Top 5 Tort Cases – 2014 in Review

Top 5 Tort Cases -2014 in Review was originally presented at The Oatley McLeish Guide to Motor Vehicle Litigation 2015 Conference on March 26, 2015.

  1. Fordham v Dutton-Dunwich (Municipality) 2012, ONSC 6739, 2014 ONCA 891
  2. Bondy v London, 2013 ONSC 1218, 2014 ONCA 291
  3. Kandavanam Maria-Antony v Sritaran Selliah, 2007 ONWSIAT 615, 2014 ONSC 4264
  4. Xu v Mitsui Sumitomo Insurance Company Limited, 2014 ONSC 167, 2014 ONCA 8051
  5. Mallory v Werkmann Estate, 2014 ONSC 971, 2015 ONCA 71

1.  Fordham v Dutton-Dunwich (Municipality) 2012, ONSC 6739, 2014 ONCA 891


The plaintiff ran a stop sign at 80 km/h on a rural road and then was unable to negotiate a small S curve just beyond the stop sign.  The plaintiff lost control of his vehicle and crashed into a concrete bridge suffering serious personal injuries. There was evidence at trial that the S curve was not properly signed and that rural drivers did not always stop for stop signs in and around these types of areas.  There was also expert evidence that if the plaintiff had stopped at the stop sign, then he would have been able to negotiate the S curve.

Superior Court of Justice Decision:

Justice Morissette concluded that the degree of fault ought to be shared equally between the plaintiff and municipality.   The plaintiff’s negligence was a causal factor to the extent of 50% because if he had stopped at the stop sign this crash would not have happened.  Recognizing that the failure to stop at the stop sign was part of the “ordinary rural” driver’s behavior in this area, Justice Morissette held that if there was warning signs that the hazard was ahead, then the plaintiff likely would not have been injured, even if he had not stopped at the stop sign.

■ Entries shown

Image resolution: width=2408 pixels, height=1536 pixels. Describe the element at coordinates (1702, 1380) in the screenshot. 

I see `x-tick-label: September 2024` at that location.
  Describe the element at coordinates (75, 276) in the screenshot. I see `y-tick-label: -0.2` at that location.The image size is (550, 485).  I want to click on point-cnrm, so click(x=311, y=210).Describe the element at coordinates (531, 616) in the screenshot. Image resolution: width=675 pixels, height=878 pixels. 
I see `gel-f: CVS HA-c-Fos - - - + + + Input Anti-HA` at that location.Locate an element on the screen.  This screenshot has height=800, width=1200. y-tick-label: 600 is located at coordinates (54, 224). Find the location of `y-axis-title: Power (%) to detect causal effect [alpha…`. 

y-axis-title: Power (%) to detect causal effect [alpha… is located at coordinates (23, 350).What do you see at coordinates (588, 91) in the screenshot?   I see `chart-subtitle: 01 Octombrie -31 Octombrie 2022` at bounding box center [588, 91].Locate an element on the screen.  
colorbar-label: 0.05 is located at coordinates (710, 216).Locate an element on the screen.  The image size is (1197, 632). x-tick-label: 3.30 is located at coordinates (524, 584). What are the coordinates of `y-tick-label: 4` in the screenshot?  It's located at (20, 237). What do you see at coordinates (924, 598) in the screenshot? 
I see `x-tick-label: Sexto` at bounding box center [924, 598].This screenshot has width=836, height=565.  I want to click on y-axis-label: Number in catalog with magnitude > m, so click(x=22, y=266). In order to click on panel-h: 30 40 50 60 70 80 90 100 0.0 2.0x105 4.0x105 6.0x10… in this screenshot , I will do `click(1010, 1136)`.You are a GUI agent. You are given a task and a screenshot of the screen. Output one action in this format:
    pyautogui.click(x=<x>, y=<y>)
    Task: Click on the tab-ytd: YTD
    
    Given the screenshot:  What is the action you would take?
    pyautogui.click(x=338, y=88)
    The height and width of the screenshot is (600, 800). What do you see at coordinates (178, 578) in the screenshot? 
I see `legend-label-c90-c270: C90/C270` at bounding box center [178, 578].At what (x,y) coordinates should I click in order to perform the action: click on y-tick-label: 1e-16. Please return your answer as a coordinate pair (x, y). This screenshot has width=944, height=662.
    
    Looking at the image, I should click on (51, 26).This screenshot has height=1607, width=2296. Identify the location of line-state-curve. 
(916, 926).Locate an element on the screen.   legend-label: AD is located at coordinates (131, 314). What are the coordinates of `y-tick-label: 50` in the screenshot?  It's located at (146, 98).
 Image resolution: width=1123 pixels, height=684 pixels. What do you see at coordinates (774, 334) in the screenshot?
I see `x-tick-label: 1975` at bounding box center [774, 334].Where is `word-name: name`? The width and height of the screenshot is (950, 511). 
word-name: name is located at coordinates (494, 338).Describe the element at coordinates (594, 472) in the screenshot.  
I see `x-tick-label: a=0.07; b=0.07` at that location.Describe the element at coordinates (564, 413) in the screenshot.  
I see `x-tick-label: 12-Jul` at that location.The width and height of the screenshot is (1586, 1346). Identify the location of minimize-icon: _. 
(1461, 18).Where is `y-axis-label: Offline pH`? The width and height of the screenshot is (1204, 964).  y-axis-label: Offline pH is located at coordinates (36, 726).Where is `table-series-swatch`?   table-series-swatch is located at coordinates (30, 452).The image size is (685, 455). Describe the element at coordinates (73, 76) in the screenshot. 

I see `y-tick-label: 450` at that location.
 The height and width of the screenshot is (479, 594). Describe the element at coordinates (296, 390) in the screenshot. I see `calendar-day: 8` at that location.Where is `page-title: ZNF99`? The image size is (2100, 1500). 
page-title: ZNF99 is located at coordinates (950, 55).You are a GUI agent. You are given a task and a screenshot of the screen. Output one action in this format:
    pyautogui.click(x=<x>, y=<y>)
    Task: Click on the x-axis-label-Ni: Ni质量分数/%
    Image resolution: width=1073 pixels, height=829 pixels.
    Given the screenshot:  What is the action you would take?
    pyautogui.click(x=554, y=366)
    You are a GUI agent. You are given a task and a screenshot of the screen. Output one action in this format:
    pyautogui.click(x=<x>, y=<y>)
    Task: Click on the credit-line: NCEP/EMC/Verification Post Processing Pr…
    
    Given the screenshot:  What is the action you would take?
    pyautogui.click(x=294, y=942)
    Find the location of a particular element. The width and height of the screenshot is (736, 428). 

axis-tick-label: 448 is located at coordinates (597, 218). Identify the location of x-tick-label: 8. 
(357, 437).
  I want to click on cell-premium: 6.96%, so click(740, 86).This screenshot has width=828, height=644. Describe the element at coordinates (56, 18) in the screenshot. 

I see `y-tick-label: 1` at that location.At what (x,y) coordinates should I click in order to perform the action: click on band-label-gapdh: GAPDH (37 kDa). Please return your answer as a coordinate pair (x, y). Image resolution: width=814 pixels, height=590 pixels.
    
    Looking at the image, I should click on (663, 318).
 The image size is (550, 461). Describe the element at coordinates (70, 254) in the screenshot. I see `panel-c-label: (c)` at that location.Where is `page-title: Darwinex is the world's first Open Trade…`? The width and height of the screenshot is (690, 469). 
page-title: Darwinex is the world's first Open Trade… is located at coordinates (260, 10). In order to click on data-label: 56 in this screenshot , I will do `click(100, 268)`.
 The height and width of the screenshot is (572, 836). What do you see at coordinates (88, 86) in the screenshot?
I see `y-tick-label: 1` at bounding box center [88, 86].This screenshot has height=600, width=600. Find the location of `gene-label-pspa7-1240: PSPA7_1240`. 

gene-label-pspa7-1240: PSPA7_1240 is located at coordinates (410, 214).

■ What to do
Give the name of every case in the numbered list at the top of the tort cases review, leaving out the court citations.

■ Exercise answer
Fordham v Dutton-Dunwich (Municipality)
Bondy v London
Kandavanam Maria-Antony v Sritaran Selliah
Xu v Mitsui Sumitomo Insurance Company Limited
Mallory v Werkmann Estate